• Activity
Find the lines in the material below that include the word "will", count them, and give that count alone.

• Records supplied
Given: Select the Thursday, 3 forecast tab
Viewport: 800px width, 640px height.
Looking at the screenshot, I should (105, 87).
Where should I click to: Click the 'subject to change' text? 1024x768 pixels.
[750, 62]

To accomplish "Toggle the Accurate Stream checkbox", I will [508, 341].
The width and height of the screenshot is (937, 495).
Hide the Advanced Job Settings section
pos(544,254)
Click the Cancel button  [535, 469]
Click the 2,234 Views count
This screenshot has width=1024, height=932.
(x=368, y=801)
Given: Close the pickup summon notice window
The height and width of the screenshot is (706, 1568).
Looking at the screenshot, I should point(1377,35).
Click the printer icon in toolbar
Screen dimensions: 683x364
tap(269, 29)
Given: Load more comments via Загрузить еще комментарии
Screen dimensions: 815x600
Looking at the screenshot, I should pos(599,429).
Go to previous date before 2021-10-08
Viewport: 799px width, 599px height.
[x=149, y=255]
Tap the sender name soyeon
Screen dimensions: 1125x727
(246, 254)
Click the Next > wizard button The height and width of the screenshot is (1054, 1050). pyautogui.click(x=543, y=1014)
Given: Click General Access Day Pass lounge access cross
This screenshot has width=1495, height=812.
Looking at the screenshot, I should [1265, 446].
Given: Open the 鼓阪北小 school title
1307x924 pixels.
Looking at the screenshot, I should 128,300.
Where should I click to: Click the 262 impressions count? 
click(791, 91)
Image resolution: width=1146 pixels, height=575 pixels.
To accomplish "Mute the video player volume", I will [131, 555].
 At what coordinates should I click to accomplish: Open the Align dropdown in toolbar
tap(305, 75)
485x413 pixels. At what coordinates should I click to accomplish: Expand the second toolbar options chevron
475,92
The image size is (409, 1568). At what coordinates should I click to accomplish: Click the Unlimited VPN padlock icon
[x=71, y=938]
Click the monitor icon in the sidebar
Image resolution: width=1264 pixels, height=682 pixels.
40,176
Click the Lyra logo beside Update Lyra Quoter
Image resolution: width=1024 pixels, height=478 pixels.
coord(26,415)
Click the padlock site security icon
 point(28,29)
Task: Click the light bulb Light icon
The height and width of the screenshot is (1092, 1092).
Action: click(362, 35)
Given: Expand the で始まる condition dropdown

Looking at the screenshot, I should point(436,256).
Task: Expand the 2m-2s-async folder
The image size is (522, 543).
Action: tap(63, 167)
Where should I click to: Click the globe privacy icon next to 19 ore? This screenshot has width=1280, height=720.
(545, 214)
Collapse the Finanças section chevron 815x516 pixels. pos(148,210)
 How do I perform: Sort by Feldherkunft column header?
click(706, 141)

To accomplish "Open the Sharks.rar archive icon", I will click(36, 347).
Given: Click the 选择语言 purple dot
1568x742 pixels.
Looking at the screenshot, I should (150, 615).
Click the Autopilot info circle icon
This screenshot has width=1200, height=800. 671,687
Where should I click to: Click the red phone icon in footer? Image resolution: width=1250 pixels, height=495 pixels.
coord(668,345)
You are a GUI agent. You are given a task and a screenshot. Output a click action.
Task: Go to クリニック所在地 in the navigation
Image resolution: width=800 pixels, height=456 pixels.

• Task output
3